Today we celebrate because the prayers we’ve said and begged the Lord for have been answered. Mom is moving to rehab today. Emotional can’t even begin to explain me right now. A miracle. A complete Jesus performed miracle is what my Mom is. Through her, Jesus has shown the world just what He is capable of. We read stories in the Bible of the Lord raising the dead, the lame to walk, the blind to see, parting the Red Sea... but how often in today’s world do we get to see with our own eyes a complete unexplainable miracle? I can say that I have. I saw with my own eyes the Lord touch my Mom’s body and completely bring to life limbs that were dying. He’s steadied a heart that was beating too fast and out of rhythm. He’s stopped a bleed that couldn’t be stopped on its own. Y’all.. I could go on for days. What Has been done in her life can only be explained by Jesus, and the best thing about all of this is I have complete faith that He’s NOT done. We have so much more of Him to witness. Thankful. I’m so thankful.

Back when things were really rough with Mom.
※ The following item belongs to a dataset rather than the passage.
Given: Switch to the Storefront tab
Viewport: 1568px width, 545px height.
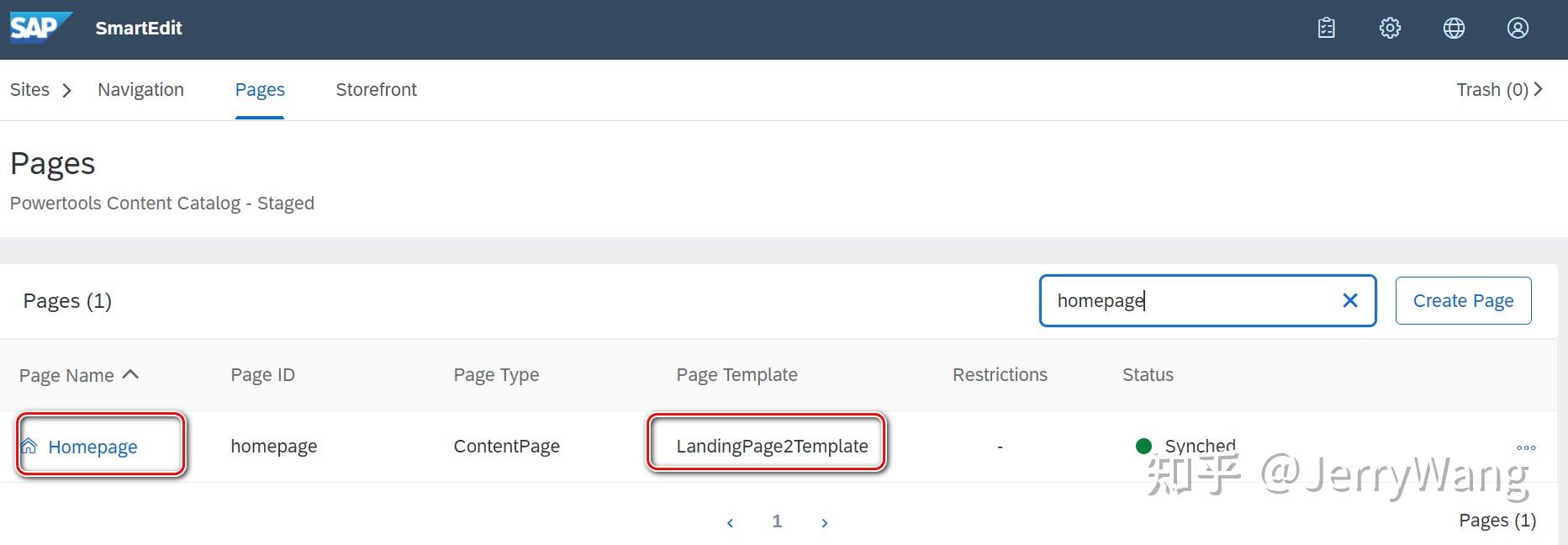Looking at the screenshot, I should [376, 89].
I was sitting on the floor in the ICU waiting room and I said out loud to the room full of people “If the Lord will just heal my Mom, I promise I will spend every waking moment of my life telling the world of his Faithfulness”. Recently, I’ve thought about that moment a lot and wondered if I’m living up to the promise I made Him.
I want everyone who ever reads this blog to know just how much Jesus loves you. I’ve always known He loved His children, but this experience has brought the greatness of his Love to a whole new light. I want you to know, that no matter what you are going through you never have to do it alone. Allowing Jesus to hold you in your worst and best times will be the best decision you’ve ever made. That is fact and something I can whole heartedly promise you. If you don’t know Jesus, I’d love to help you get to know Him. Please call me, text me, message me or just show up at my house. I’m never too busy to share with you about His Love and I promise I could talk about what He’s done in my life for hours. He’s so good y’all, and like I promised Him back in December, I will spend the rest of my life shouting His goodness to the rooftops!
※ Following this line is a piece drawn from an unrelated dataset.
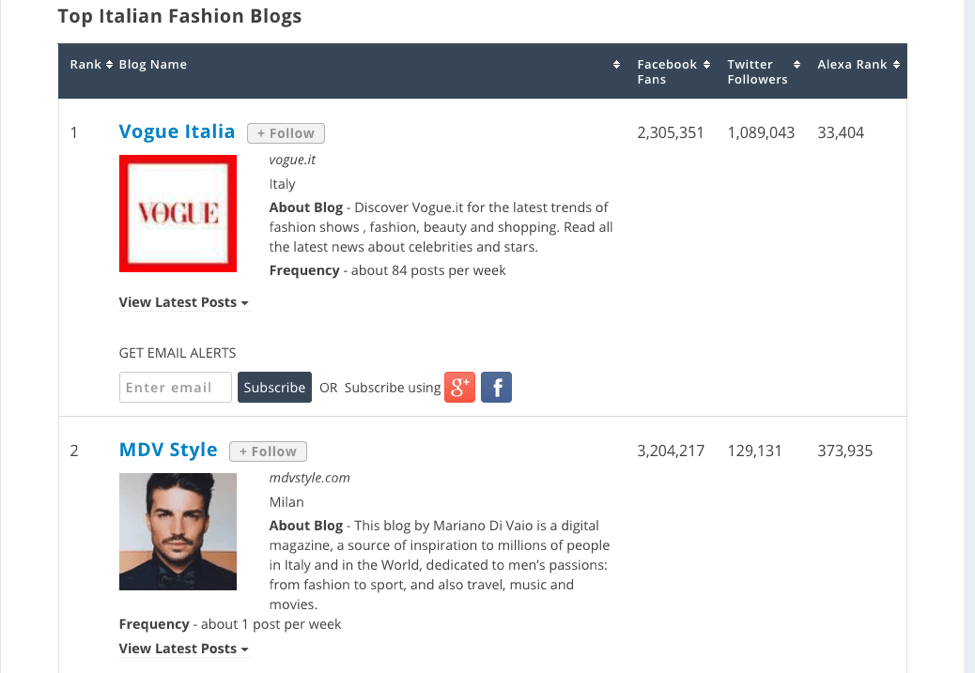The width and height of the screenshot is (975, 673).
Task: Expand View Latest Posts under MDV Style
Action: [183, 648]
Mom will be starting her rehab at Ochsner’s rehab for the first few weeks to be sure she is 100% ready. After she gets comfortable and Our Lady of the Lake gets trained in LVAD care, she will be transferred to Baton Rouge. The next few weeks will be extremely enduring for Mom. Rehab is gonna be hard. Please continue to pray for her strength and that we don’t encounter anymore complications. Mom still has a long road of recovery ahead of her. I have no doubt, though, that she’s got this and so does God. We love you all so much. Thank you, thank you, thank you!